The current reality: reading isn’t a priority.

When newspapers were still a stalwart of our cultural hegemony, even they were written at a 7th grade reading level. After all, everyone needs to know the news.

I far the average reading level is far less than that.

There is the story about the woman suing because she was graduated from high school without knowing how to read.

Or the op-ed about the college professor dealing with students who were never required to read a complete text.

The truth is that novels no longer have the cultural impact they once did. And it will only get worse.

Those who write great novels first read great novels. There wasn’t as much of a rush to get an author’s next novel to print because it would take a while for the reading public to really absorb the material. Today, there is big business in buying up the options for brand new bestsellers and turning them into mini-series. A hundred times more people will watch a show than ever read the book.

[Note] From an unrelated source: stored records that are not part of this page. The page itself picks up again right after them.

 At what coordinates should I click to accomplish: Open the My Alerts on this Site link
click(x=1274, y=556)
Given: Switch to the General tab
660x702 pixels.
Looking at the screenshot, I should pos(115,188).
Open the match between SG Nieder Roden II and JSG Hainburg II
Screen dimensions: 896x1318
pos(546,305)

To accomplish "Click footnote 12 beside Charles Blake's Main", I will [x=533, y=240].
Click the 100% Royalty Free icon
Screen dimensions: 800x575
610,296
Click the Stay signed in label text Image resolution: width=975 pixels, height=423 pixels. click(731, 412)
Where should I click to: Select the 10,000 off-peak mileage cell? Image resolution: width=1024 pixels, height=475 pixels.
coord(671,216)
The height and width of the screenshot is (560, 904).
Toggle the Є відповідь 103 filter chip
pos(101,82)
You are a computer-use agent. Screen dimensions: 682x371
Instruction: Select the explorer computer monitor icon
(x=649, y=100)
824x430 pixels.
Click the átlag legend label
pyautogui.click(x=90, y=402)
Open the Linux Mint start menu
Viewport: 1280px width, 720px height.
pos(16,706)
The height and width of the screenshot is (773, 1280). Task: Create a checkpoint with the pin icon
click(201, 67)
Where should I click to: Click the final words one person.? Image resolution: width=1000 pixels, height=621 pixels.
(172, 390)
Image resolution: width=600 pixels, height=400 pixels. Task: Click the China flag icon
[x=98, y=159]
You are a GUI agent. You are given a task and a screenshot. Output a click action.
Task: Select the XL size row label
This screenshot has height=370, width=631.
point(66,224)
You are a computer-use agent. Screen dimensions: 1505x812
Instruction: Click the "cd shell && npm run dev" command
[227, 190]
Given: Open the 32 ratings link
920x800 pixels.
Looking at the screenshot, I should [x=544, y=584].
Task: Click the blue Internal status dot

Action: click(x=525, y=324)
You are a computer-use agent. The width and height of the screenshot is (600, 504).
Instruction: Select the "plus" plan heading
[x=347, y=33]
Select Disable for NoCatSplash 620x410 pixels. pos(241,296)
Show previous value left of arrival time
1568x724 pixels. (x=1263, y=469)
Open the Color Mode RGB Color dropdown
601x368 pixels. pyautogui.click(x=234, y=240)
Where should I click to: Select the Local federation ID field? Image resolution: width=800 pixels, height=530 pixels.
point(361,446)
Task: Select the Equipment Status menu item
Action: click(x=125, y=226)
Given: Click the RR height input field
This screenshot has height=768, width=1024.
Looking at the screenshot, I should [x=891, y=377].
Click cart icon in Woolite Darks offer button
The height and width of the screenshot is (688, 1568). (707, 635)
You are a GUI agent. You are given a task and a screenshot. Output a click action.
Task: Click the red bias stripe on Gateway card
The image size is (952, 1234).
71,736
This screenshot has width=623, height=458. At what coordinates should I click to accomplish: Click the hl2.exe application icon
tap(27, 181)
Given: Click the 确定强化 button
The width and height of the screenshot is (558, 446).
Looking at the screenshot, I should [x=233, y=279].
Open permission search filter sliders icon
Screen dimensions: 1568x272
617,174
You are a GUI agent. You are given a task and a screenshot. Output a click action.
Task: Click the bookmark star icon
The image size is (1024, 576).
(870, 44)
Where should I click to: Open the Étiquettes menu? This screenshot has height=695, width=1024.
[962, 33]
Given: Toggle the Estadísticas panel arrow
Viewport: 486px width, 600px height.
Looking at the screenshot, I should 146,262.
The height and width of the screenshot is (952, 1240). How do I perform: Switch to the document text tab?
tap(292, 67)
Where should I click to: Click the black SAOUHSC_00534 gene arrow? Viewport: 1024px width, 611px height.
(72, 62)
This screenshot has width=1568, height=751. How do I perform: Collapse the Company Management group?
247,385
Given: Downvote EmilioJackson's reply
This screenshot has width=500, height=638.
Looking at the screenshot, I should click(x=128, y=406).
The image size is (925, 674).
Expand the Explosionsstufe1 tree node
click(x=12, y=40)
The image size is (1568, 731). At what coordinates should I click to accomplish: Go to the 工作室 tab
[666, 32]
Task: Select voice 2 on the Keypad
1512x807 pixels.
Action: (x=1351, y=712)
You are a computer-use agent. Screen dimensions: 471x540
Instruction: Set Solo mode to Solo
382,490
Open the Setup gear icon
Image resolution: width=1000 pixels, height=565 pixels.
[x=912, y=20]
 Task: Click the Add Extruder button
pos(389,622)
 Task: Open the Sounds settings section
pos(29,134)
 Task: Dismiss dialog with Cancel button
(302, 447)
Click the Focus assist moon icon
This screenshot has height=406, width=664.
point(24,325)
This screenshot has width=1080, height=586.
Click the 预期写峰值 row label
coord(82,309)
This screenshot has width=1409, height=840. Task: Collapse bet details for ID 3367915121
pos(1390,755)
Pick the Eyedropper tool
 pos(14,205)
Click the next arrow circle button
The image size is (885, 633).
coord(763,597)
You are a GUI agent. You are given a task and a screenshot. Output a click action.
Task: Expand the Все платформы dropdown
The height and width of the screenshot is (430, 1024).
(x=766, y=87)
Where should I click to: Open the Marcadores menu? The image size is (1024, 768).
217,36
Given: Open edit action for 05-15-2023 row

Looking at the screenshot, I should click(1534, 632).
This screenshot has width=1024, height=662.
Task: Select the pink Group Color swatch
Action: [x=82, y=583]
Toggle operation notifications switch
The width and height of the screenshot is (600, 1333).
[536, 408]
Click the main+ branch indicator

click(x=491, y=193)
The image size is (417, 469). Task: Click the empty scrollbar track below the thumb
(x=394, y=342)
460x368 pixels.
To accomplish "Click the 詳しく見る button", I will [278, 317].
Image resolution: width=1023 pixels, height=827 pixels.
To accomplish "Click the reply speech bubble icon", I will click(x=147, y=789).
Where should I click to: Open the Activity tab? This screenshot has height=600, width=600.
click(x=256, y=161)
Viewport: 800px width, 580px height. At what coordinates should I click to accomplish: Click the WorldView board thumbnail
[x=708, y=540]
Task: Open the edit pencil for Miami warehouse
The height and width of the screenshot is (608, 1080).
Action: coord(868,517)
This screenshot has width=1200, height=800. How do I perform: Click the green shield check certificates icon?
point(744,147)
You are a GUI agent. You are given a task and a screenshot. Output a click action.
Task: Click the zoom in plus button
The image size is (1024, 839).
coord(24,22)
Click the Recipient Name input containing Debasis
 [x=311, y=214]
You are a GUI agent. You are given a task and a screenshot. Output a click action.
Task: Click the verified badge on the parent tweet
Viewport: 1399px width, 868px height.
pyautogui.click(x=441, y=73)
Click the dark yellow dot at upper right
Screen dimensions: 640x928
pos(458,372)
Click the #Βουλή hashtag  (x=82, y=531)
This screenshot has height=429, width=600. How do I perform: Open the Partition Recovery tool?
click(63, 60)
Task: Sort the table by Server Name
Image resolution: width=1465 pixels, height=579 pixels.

The novel might take a month to read, but you can binge the series in a lazy weekend.

The Crux: Reading, and reading well, is how one develops critical thinking. Full stop.

Can you sit with an idea for a seemingly uncomfortable amount of time? Even going back to it time and again (as with every sit-down you have with the same book)? Can you follow complex threads?

Problem: the world reacts to headlines. The reaction is vicious, simple, and quickly forgotten. Change never happens. Most reactions are the same. Most people aren’t happy unless they have something to get mad about.

The younger generations are missing the element of the truly “well read.” The conversation point is around trending topics on a social media platform – which can fly by at the pace of dozens-per-day. I feel productive conversations are based around general ideas, instead of specific items or topics, which are informed by baseline curricula. Yes, you know where your friend’s thinking started – now you get to watch and see how they finish.

Well-Read people are more empathetic – which is everything the world needs right now.